Data for this task ▸
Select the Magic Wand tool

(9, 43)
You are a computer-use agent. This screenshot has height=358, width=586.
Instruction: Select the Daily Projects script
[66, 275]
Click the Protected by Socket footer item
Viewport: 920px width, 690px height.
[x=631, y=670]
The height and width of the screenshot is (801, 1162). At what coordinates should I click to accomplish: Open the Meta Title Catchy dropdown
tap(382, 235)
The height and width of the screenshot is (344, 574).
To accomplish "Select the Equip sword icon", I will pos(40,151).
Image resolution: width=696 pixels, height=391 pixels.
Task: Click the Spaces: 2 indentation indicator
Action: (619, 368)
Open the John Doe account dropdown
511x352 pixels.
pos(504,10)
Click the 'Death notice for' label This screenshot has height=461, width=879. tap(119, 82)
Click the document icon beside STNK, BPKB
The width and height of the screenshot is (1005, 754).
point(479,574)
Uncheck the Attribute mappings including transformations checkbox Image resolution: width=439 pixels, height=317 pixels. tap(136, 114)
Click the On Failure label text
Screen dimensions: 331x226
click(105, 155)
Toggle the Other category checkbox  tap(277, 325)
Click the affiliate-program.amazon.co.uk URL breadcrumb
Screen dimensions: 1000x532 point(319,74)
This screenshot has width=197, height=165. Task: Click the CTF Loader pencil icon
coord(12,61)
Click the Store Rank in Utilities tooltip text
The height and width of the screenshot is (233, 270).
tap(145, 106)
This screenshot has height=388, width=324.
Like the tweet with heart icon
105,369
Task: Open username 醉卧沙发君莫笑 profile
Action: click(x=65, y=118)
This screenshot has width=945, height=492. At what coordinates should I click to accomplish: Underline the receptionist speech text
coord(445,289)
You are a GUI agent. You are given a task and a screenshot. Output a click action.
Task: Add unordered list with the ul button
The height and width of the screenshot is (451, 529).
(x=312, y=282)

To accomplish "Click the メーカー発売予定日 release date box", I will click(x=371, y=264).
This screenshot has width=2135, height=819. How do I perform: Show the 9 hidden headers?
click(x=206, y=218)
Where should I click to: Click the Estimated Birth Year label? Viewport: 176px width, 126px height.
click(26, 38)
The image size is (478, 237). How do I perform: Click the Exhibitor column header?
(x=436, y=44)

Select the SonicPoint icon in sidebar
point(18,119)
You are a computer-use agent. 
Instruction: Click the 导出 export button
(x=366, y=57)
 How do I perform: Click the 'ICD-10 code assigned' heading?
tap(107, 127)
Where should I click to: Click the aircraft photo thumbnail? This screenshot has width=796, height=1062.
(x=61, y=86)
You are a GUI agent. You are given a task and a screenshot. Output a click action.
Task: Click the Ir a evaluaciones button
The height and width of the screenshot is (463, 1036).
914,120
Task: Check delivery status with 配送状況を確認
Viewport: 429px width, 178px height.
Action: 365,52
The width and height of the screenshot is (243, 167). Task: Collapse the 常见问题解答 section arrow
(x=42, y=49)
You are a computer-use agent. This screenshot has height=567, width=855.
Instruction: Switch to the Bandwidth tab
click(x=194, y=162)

The problem ▸ Every record shown above should be given back exactly.

Written answer ▸
Select the Magic Wand tool

(9, 43)
You are a computer-use agent. This screenshot has height=358, width=586.
Instruction: Select the Daily Projects script
[66, 275]
Click the Protected by Socket footer item
Viewport: 920px width, 690px height.
[x=631, y=670]
The height and width of the screenshot is (801, 1162). At what coordinates should I click to accomplish: Open the Meta Title Catchy dropdown
tap(382, 235)
The height and width of the screenshot is (344, 574).
To accomplish "Select the Equip sword icon", I will pos(40,151).
Image resolution: width=696 pixels, height=391 pixels.
Task: Click the Spaces: 2 indentation indicator
Action: (619, 368)
Open the John Doe account dropdown
511x352 pixels.
pos(504,10)
Click the 'Death notice for' label This screenshot has height=461, width=879. tap(119, 82)
Click the document icon beside STNK, BPKB
The width and height of the screenshot is (1005, 754).
point(479,574)
Uncheck the Attribute mappings including transformations checkbox Image resolution: width=439 pixels, height=317 pixels. tap(136, 114)
Click the On Failure label text
Screen dimensions: 331x226
click(105, 155)
Toggle the Other category checkbox  tap(277, 325)
Click the affiliate-program.amazon.co.uk URL breadcrumb
Screen dimensions: 1000x532 point(319,74)
This screenshot has width=197, height=165. Task: Click the CTF Loader pencil icon
coord(12,61)
Click the Store Rank in Utilities tooltip text
The height and width of the screenshot is (233, 270).
tap(145, 106)
This screenshot has height=388, width=324.
Like the tweet with heart icon
105,369
Task: Open username 醉卧沙发君莫笑 profile
Action: click(x=65, y=118)
This screenshot has width=945, height=492. At what coordinates should I click to accomplish: Underline the receptionist speech text
coord(445,289)
You are a GUI agent. You are given a task and a screenshot. Output a click action.
Task: Add unordered list with the ul button
The height and width of the screenshot is (451, 529).
(x=312, y=282)

To accomplish "Click the メーカー発売予定日 release date box", I will click(x=371, y=264).
This screenshot has width=2135, height=819. How do I perform: Show the 9 hidden headers?
click(x=206, y=218)
Where should I click to: Click the Estimated Birth Year label? Viewport: 176px width, 126px height.
click(26, 38)
The image size is (478, 237). How do I perform: Click the Exhibitor column header?
(x=436, y=44)

Select the SonicPoint icon in sidebar
point(18,119)
You are a computer-use agent. 
Instruction: Click the 导出 export button
(x=366, y=57)
 How do I perform: Click the 'ICD-10 code assigned' heading?
tap(107, 127)
Where should I click to: Click the aircraft photo thumbnail? This screenshot has width=796, height=1062.
(x=61, y=86)
You are a GUI agent. You are given a task and a screenshot. Output a click action.
Task: Click the Ir a evaluaciones button
The height and width of the screenshot is (463, 1036).
914,120
Task: Check delivery status with 配送状況を確認
Viewport: 429px width, 178px height.
Action: 365,52
The width and height of the screenshot is (243, 167). Task: Collapse the 常见问题解答 section arrow
(x=42, y=49)
You are a computer-use agent. This screenshot has height=567, width=855.
Instruction: Switch to the Bandwidth tab
click(x=194, y=162)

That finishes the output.